== SOURCE DOCUMENT ==
•••

More on the value of trees

12 June 2006

Reading Manly library

Manly library's change of focus might reflect the new demographic trend.
On the shelf:
'How to get pregnant',
'Childcare for your baby',
'Parenting your complex child',
'Surviving divorce',
'What dog breed is that?'

09 June 2006

Bicycle maps for Manly

Anyone using a bike in Manly will be interested in the new Google maps mash-up for cyclists in Sydney and elsewhere called Bikely. The idea is to offer cyclists possible routes by pooling the experience of bike users.
For Balmain a detailed map using side-streets has been prepared offering a tour of the suburb. Another route from Dee Why to the city through Manly shows some very good ways to avoid the main roads.
MNLY trialled it and made a route using some of the
cycle paths of Manly. Bikely proved to be very user-friendly.
At present two other
routes to the city have been mapped for Manly but are quite unsuitable as they just follow major traffic roads without cycle paths. Roads without cycle paths are dangerous and toxic. Without a place on the roads cyclists really have no rights and are risking their health and lives.
Bikely has great potential for Manly. Anyone who joins it can add their own routes using back streets combined with bikeways and public transport such as ferries. The quality of the routes depends on the input from users.

•••

== EXCERPTED RECORDS ==

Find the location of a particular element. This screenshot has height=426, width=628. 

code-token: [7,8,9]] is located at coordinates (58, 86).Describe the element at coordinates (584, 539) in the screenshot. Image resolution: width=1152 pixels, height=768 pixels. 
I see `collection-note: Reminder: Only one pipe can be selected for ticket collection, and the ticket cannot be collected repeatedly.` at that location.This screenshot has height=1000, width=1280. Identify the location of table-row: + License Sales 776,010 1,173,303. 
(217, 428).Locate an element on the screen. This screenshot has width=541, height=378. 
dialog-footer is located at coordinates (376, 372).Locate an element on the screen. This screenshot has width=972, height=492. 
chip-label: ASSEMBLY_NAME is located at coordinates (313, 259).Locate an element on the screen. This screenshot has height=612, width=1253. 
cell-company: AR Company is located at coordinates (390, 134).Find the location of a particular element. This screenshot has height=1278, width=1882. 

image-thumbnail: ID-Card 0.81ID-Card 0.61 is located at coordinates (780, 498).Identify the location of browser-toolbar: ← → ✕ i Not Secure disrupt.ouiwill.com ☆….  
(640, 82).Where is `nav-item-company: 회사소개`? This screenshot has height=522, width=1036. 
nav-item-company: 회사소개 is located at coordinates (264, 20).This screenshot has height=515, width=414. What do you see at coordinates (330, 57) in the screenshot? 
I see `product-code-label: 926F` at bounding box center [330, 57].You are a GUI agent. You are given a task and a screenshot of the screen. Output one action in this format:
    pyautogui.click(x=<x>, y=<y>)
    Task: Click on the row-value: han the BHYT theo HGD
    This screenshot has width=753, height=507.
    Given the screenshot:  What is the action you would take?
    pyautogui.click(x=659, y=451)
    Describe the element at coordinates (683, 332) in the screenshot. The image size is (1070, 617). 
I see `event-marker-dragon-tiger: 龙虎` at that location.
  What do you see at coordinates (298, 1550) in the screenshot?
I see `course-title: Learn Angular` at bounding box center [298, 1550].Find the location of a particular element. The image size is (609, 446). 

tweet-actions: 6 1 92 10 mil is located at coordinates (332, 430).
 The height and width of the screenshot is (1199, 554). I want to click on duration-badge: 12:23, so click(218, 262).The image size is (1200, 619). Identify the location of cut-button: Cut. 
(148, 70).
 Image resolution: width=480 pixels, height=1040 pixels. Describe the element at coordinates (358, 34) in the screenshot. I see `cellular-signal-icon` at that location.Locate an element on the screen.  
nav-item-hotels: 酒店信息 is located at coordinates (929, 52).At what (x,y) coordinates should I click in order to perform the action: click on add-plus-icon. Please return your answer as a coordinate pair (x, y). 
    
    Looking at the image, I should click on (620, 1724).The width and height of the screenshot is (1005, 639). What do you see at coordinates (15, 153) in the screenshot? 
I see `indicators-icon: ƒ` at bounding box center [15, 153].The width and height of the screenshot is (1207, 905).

•••

== PARTS OF THE EXERCISE ==
(a) Answer these questions using the Manly blog excerpt.
(i) Which book title on the Manly library shelf is about a pet?
(ii) What is the name of the Google maps mash-up for cyclists?
(iii) What does the quality of the routes depend on?
(b) Reproduce the Manly blog excerpt between "For Balmain a" and "input from users.", inclusive.
(c) Write the next part of the Manly blog excerpt, starting after its last sentence.

== ANSWERS FOR THE TASKS ==
(a)
(i) 'What dog breed is that?'
(ii) Bikely
(iii) The input from users

(b)
For Balmain a detailed map using side-streets has been prepared offering a tour of the suburb. Another route from Dee Why to the city through Manly shows some very good ways to avoid the main roads.
MNLY trialled it and made a route using some of the
cycle paths of Manly. Bikely proved to be very user-friendly.
At present two other
routes to the city have been mapped for Manly but are quite unsuitable as they just follow major traffic roads without cycle paths. Roads without cycle paths are dangerous and toxic. Without a place on the roads cyclists really have no rights and are risking their health and lives.
Bikely has great potential for Manly. Anyone who joins it can add their own routes using back streets combined with bikeways and public transport such as ferries. The quality of the routes depends on the input from users.

(c)
03 June 2006

Another meat & wine festival in Manly

Yes, the Manly Food and Wine Festival has "become more about drinking a lot of wine and eating poor quality food" (Peter Macdonald). Absent were the primitive cooking facilities incinerating meat and filling the air with thick blue smoke. The main offering seemed to be pure plonk. Generators provided the acoustic ambience. The green pine strip turned into a gigantic luna(cy) fun park. Best bit was, the road was blocked, no stinking cars on part of Manly Beach for two days! Off to have some slow food

02 June 2006

Birds of Manly

The birds are very vocal at the moment in Manly. Despite the bobcat & chainsaw 'gardening' some native birds manage to survive. Birds in Backyards has many resources to identify and encourage the (sub-) urban survivors. There are tips how to design a bird friendly garden, which plants are endemic to Manly (or any other area in Sydney). At the moment the Gannets are doing a lot of diving at the ocean and Wattle birds are in the pines. Apart from the section on sea birds and shore birds, there is a pdf on 'Sharing beaches with birds'. The Silvereyes should pass through on their mysterious migration soon.
The site also features 40 bird songs, some Manly voices are: the Grey Butcherbird, Currawong, the Lorikeets, the Masked Lapwing, Tawny Frogmouth and the Figbird.
The little birds are most in trouble.Big birds too are killed by cats and often by speeding cars. The introduced ones and fish & chips fattened Seagulls are making a mess of Manly.